O Banco Central abriu, por 45 dias, consulta pública sobre proposta de normativos que tratam da instituição de um Índice de Liquidez de Curto Prazo Simplificado (LCRS) e da ampliação do escopo de aplicação do Indicador de Liquidez de Curto Prazo (LCR).
A medida tem como objetivo reforçar a capacidade das instituições financeiras de manter reservas de ativos líquidos suficientes para enfrentar eventuais períodos de escassez de recursos, assegurando o cumprimento de obrigações, a continuidade das operações e a estabilidade do sistema financeiro.
De acordo com a proposta, o LCRS será aplicável a conglomerados compostos por pelo menos uma instituição financeira dos Segmentos 3 ou 4, que captem recursos do público por meio de depósitos ou emissão de títulos. O indicador consiste na razão entre o estoque de Ativos Líquidos de Alta Qualidade (ALAQ) e as saídas líquidas de caixa previstas para um período de 30 dias, com metodologia simplificada em comparação ao LCR.

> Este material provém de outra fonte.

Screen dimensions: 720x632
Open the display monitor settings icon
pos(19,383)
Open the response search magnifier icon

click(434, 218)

Já o LCR passará a ser exigido também para instituições do Segmento 2, de forma idêntica ao requerido para as do Segmento 1.

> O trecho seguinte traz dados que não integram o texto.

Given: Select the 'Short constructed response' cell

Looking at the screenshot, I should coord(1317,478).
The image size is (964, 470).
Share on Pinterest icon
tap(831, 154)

A implementação das novas regras será escalonada:
- 1º de julho de 2026: limite mínimo de 80%;
- 1º de janeiro de 2027: 90%;
- 1º de julho de 2027: 100%.
Esse mesmo cronograma se aplicará tanto ao LCRS quanto à ampliação do LCR para o Segmento 2.
O Banco Central também informou que avaliará futuramente a viabilidade de um requisito específico de liquidez para instituições do Segmento 5.